Background: To parse free text medical notes into structured data such as disease names, drugs, procedures, and other important medical information first, it is necessary to detect medical entities. It is important for an Electronic Medical Record (EMR) to have structured data with semantic interoperability to serve as a seamless communication platform whenever a patient migrates from one physician to another. However, in free text notes, medical entities are often expressed using informal abbreviations. An informal abbreviation is a non-standard or undetermined abbreviation, made in diverse writing styles, which may burden the semantic interoperability between EMR systems. Therefore, a detection of informal abbreviations is required to tackle this issue.
Objectives: We attempt to achieve highly reliable detection of informal abbreviations made in diverse writing styles.

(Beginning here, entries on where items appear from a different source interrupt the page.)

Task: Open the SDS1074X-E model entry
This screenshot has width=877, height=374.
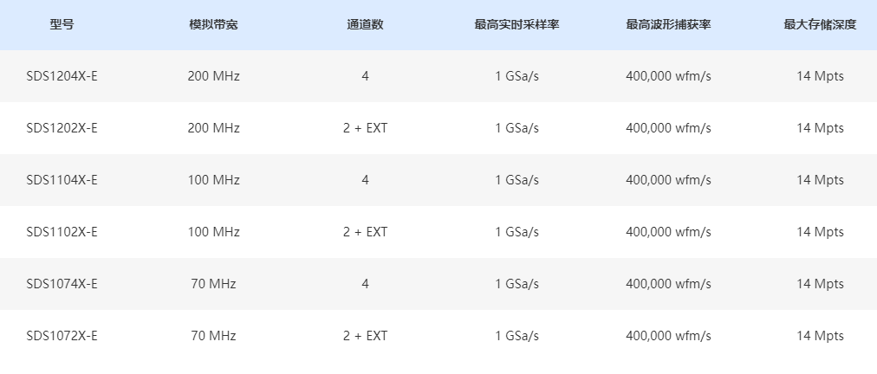Action: 62,284

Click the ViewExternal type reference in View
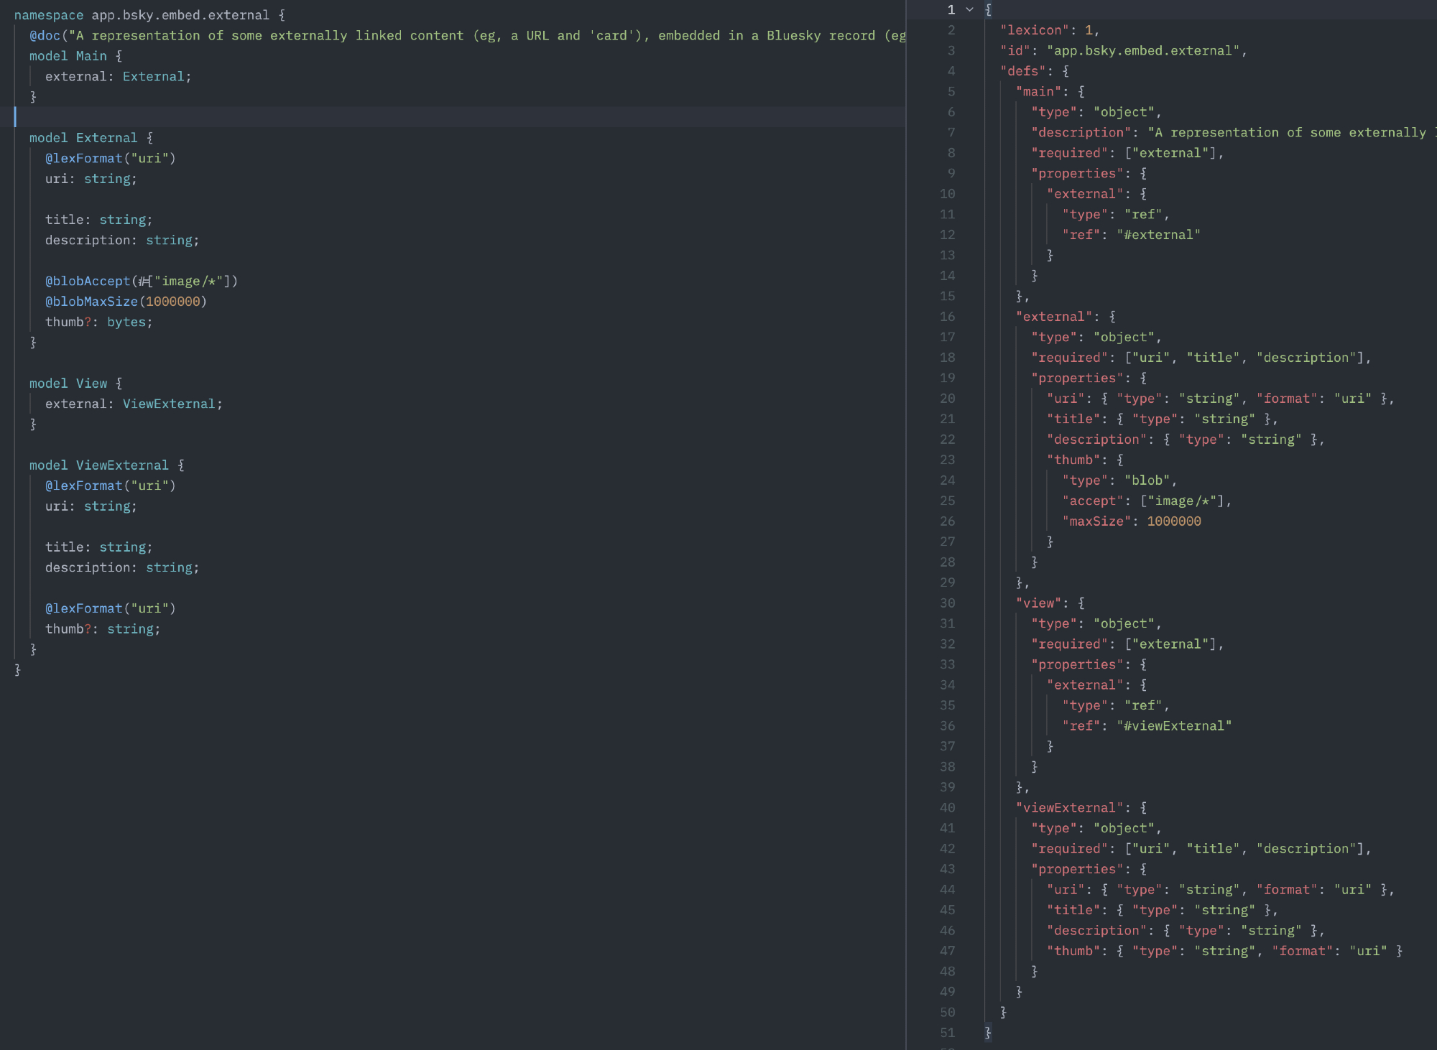(x=169, y=404)
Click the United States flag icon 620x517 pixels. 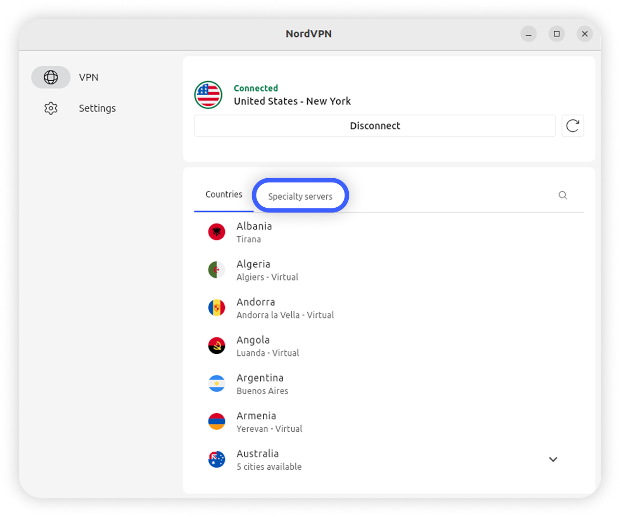(x=208, y=95)
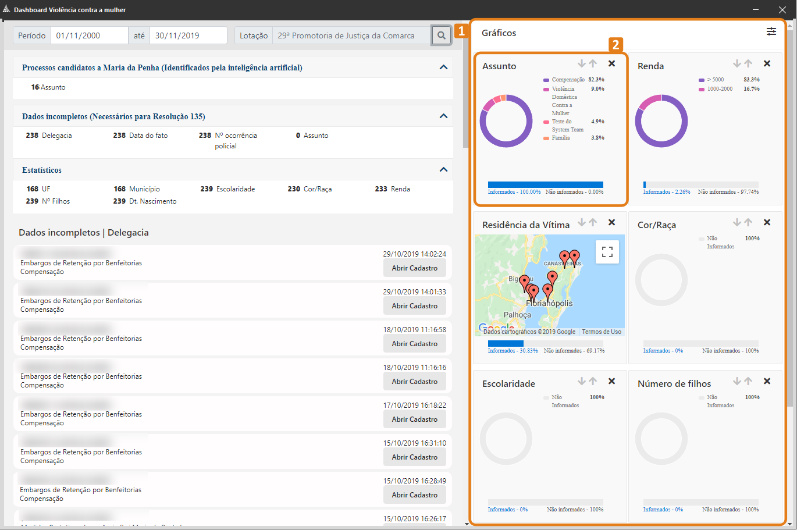
Task: Click the Assunto Informados blue progress bar
Action: point(546,184)
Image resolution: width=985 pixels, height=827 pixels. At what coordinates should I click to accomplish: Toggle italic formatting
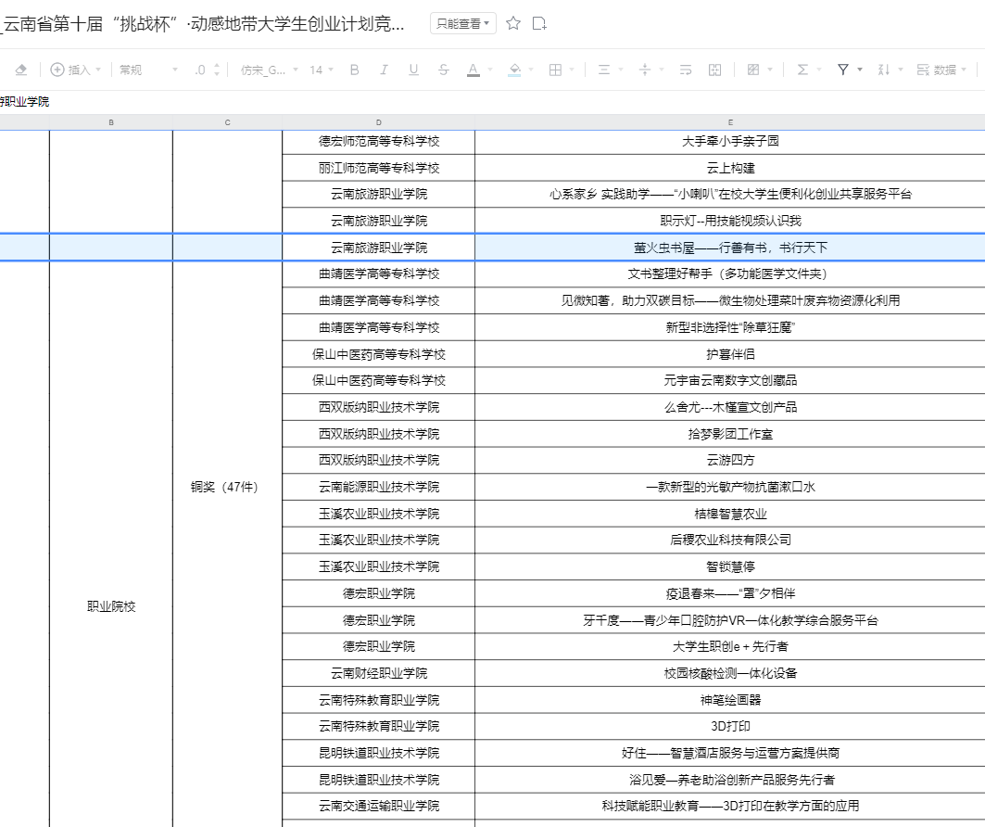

Methods: In this study, we apply the Long Short-Term Memory (LSTM) model to detect informal abbreviations in free text medical notes. Additionally, we use sliding windows to tackle the limited data issue and sample generator for the imbalance class issue, while introducing additional pre-trained features (bag of words and word2vec vectors) to the model.
Results: The LSTM model was able to detect informal abbreviations with precision of 93.6%, recall of 57.6%, and F1-score of 68.9%. Conclusion: Our method was able to recognize informal abbreviations using small data set with high precision. The detection can be used to recognize informal abbreviations in real-time while the physician is typing it and raise appropriate indicators for the informal abbreviation meaning confirmation, thus increase the semantic interoperability.